— TASK BRIEF —
Make a word-for-word copy of the entries below from their first line through the line with "You are a GUI", and add nothing.

+++

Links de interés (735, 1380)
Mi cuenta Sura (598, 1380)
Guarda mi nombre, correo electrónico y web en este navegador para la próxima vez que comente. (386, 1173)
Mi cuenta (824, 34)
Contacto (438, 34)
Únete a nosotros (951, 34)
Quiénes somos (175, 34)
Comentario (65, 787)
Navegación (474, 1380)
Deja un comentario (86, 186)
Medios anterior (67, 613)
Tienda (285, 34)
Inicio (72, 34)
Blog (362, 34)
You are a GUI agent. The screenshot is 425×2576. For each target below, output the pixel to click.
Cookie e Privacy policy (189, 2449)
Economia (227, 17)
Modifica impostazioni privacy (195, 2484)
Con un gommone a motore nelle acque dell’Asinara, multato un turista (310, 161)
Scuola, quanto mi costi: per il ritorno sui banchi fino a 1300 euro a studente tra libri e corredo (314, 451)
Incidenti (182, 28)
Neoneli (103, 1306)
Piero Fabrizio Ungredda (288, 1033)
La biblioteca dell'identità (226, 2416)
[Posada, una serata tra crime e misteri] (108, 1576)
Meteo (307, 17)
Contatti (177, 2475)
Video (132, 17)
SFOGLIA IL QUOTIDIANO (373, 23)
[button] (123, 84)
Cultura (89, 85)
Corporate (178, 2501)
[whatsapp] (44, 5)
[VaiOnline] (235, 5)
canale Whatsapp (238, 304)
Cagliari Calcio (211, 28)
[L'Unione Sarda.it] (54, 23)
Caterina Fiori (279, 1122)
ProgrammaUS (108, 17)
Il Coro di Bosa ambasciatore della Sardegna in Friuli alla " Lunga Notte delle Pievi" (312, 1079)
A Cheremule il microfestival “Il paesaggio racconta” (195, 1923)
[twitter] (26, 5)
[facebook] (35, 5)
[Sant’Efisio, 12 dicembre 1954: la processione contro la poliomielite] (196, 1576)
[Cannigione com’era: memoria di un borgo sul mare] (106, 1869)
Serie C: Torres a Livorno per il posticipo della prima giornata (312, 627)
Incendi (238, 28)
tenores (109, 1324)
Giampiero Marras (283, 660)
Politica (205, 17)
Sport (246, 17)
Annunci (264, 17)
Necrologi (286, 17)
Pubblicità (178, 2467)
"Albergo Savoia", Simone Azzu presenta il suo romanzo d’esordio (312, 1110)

+++

— SOLUTION TO THE EXERCISE —
Links de interés (735, 1380)
Mi cuenta Sura (598, 1380)
Guarda mi nombre, correo electrónico y web en este navegador para la próxima vez que comente. (386, 1173)
Mi cuenta (824, 34)
Contacto (438, 34)
Únete a nosotros (951, 34)
Quiénes somos (175, 34)
Comentario (65, 787)
Navegación (474, 1380)
Deja un comentario (86, 186)
Medios anterior (67, 613)
Tienda (285, 34)
Inicio (72, 34)
Blog (362, 34)
You are a GUI agent. The screenshot is 425×2576. For each target below, output the pixel to click.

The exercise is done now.